Escalate Life Sciences
For ImmunoGen, persistence pays off as FDA clears ovarian cancer drug.
The approval makes Elahere the first wholly owned medicine the biotech has brought to market in its 41-year history.
The Food and Drug Administration has approved a new drug for ovarian cancer in a decision that gives its developer, ImmunoGen, the first wholly owned, marketed medicine in its 41-year history.
The regulator’s decision late Monday makes the drug, known as Elahere, the first new treatment available for ovarian cancer in more than seven years. It’s also a conditional approval that ImmunoGen will have to maintain by confirming Elahere’s benefits in further testing. A study is currently underway and expected to produce results early next year. In the meantime, Elahere, previously known as mirvetuximab soravtansine, can be used to treat ovarian cancer patients whose disease has progressed despite one to three rounds of chemotherapy. Those patients’ tumors must have high levels of a protein called folate receptor alpha.

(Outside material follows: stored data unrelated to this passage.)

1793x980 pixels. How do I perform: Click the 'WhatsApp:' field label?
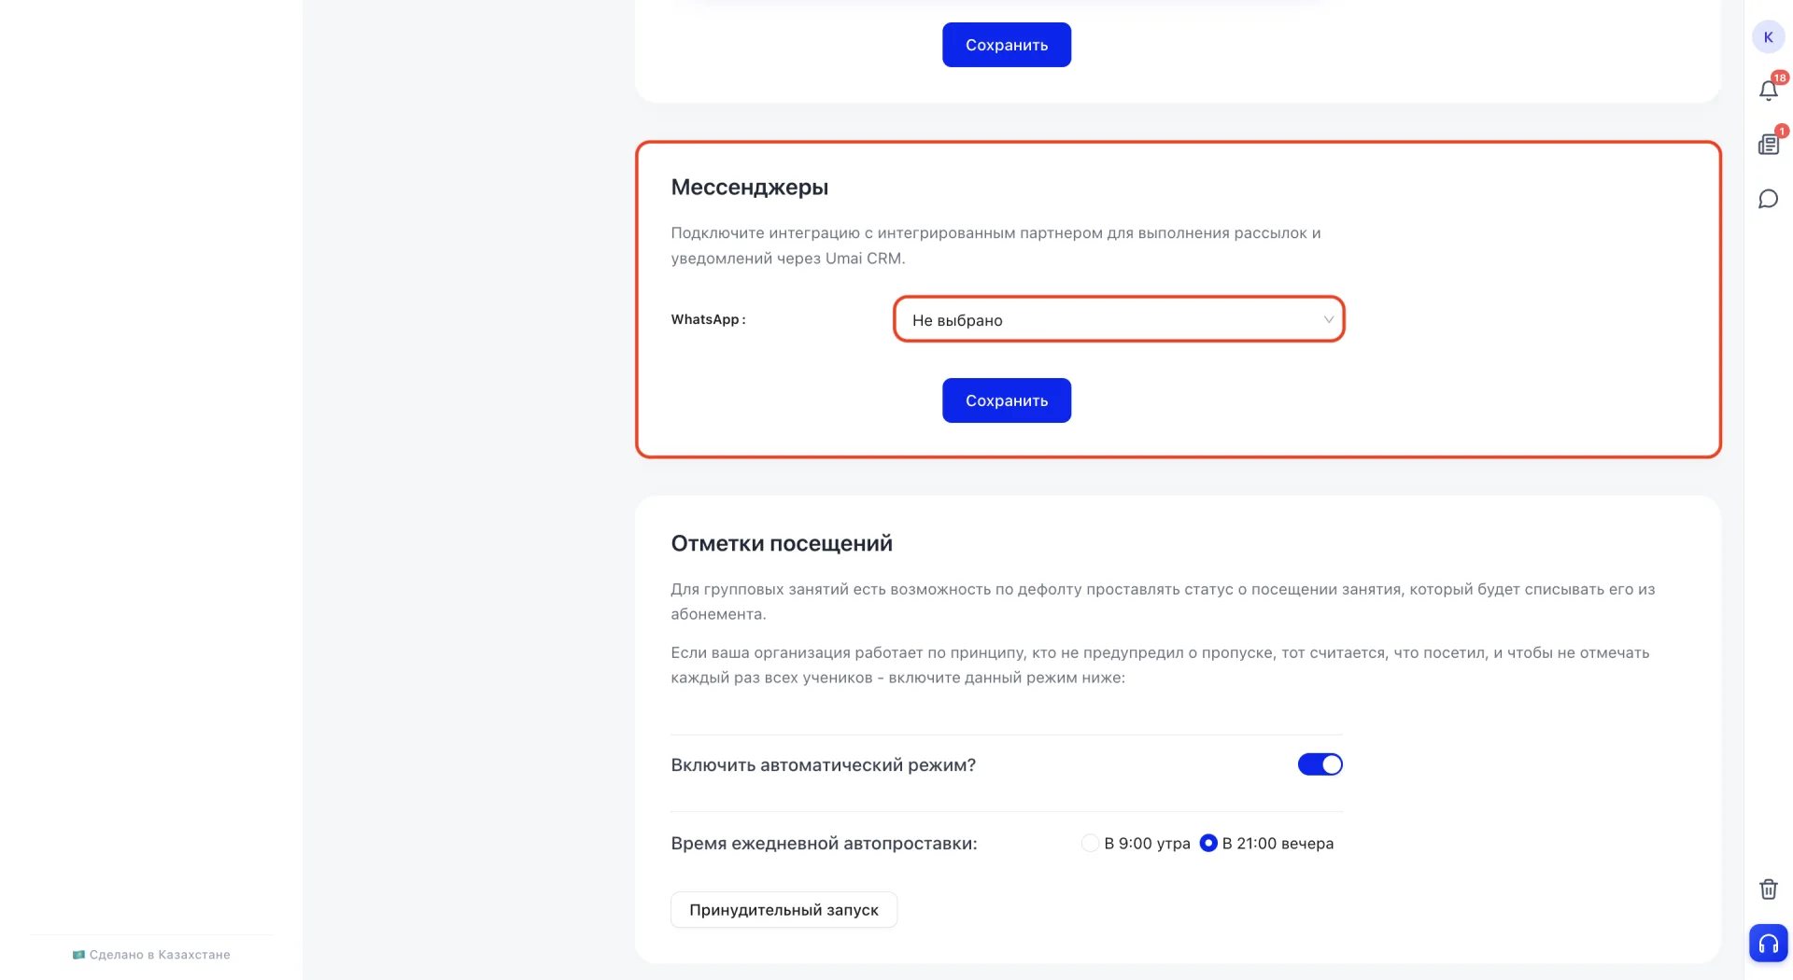point(708,319)
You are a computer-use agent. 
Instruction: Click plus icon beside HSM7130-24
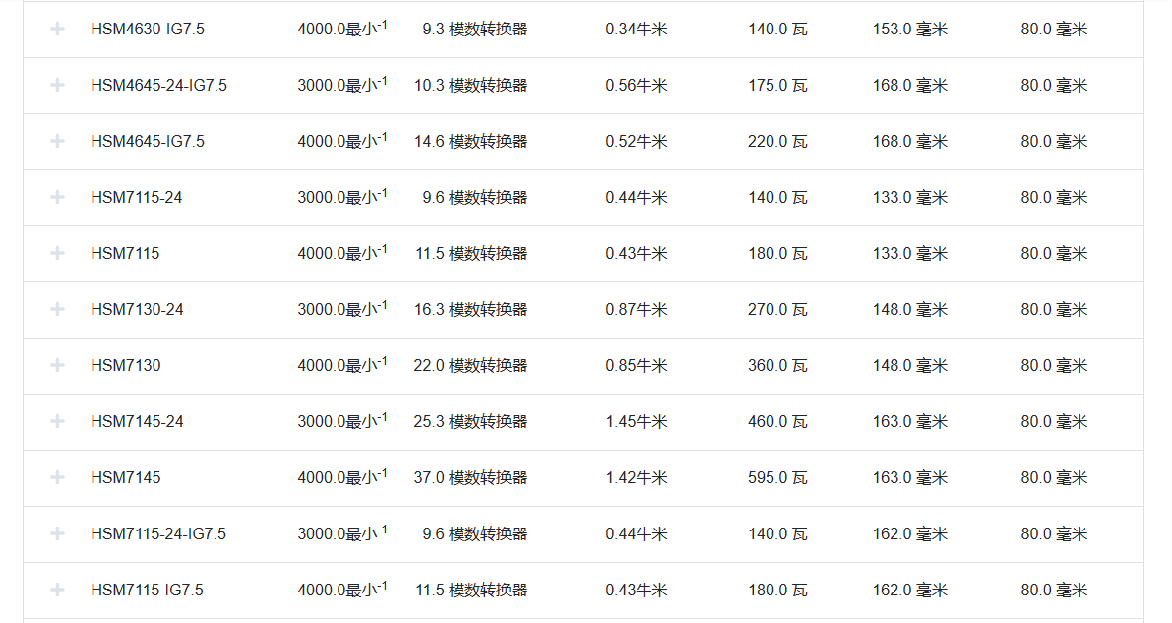point(57,309)
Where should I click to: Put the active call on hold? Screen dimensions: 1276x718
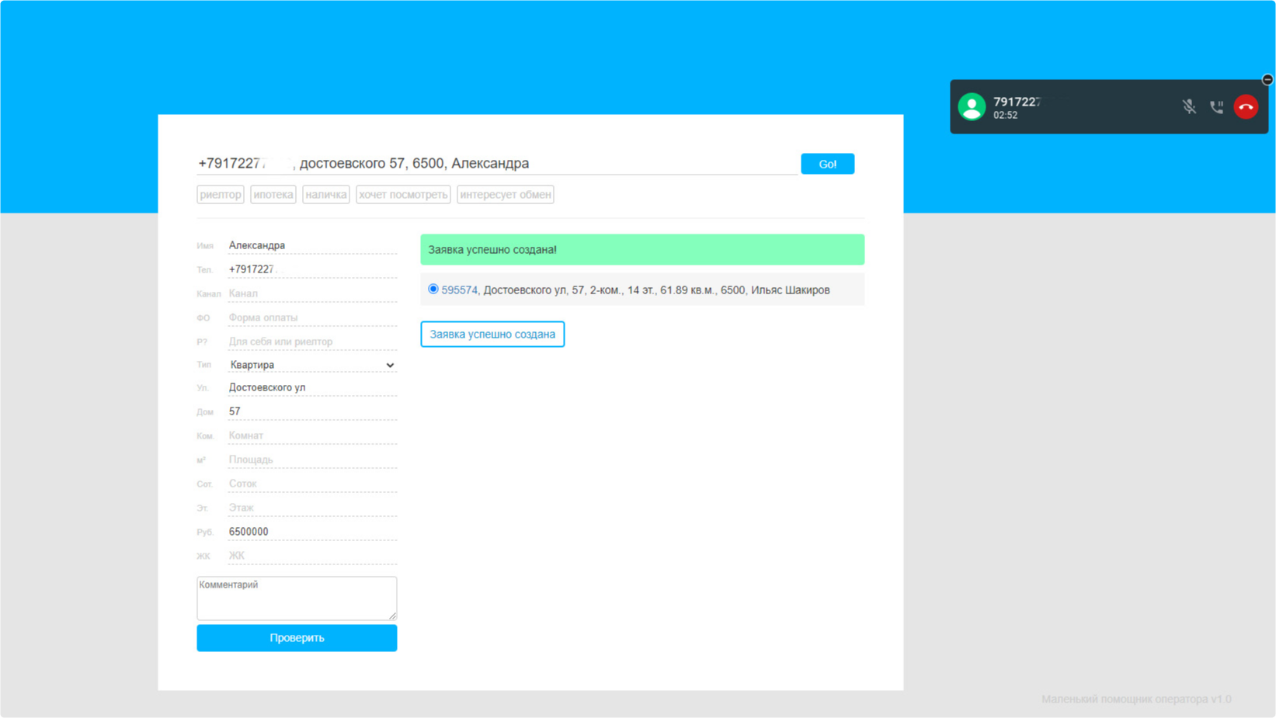1216,107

That protein is overexpressed in an estimated 35% to 40% of ovarian cancers, ImmunoGen said.
The accelerated approval was based on a single-arm study called SORAYA. In that trial, 32% of patients given ImmunoGen’s drug had a partial or complete response to treatment, and those responses lasted for an average of nearly seven months.
Regulators also included a “black box” warning about eye-related side effects, such as pain and visual impairment, that have been associated with Elahere in clinial testing. This warning “may limit the commercial potential of the drug,” SVB Securities analyst Jonathan Chang wrote in a Nov. 14 note to clients.
The “true rate” of folate receptor alpha-positive patients remains unknown, he added, making the drug’s commercial prospects uncertain.
The confirmatory trial, called MIRASOL, has enrolled 453 patients and randomized them to receive either Elahere or chemotherapy. The drug’s main goal is to hold tumors in check longer than chemotherapy. If Elahere fails, the FDA could order its withdrawal, although doing so has proven difficult in certain cases.
ImmunoGen was formed in 1981 and has dealt with a variety of ups and downs over the years. The company’s technology, a way of making cancer drugs known as antibody-drug conjugates, was used to develop the Roche breast cancer medicine Kadcyla, which regulators first approved in 2013. But its own drug development efforts have sputtered, and the company sold off rights to Kadcyla royalties for a total of $266 million in 2019.
Behind Elahere, ImmunoGen has an experimental drug in Phase 2 trials for a rare type of leukemia and two other treatments in earlier testing for solid tumors. It also has licensed its technology to Novartis and Bayer and sold a drug candidate to Debiopharm.